## What is required:
Word for word, restate the lines that run from the line containing "Events (62, 1075)" to the last line of the records below.

(Collection entries)
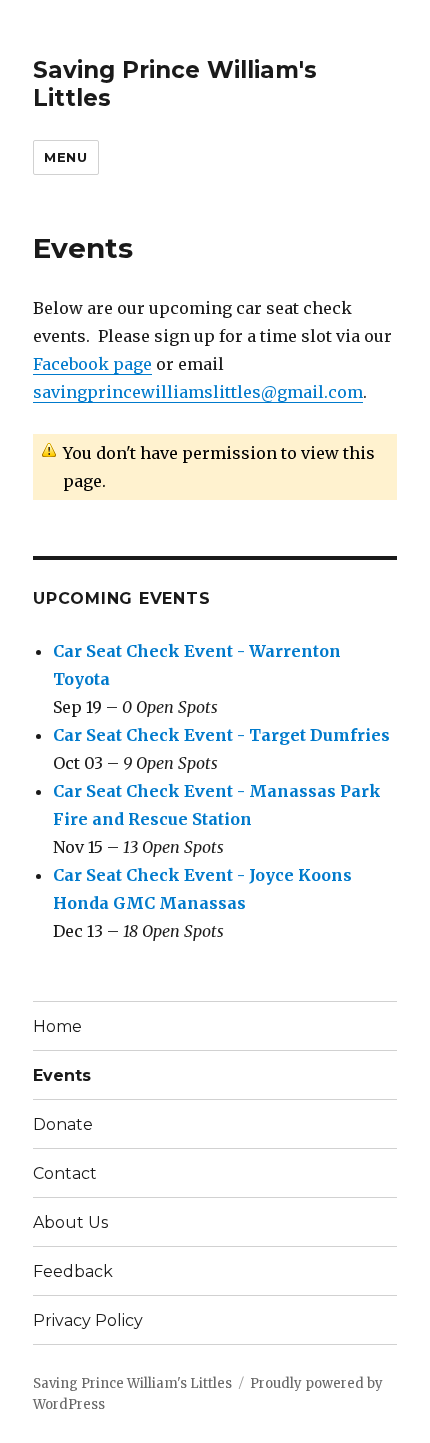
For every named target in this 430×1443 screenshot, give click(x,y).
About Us (70, 1222)
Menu (65, 157)
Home (57, 1026)
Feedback (73, 1271)
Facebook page (92, 364)
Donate (63, 1124)
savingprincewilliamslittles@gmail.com (198, 392)
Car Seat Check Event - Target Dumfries (221, 735)
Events (62, 1075)
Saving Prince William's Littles (132, 1383)
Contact (65, 1173)
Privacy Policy (88, 1320)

## Answer box:
Events (62, 1075)
Saving Prince William's Littles (132, 1383)
Contact (65, 1173)
Privacy Policy (88, 1320)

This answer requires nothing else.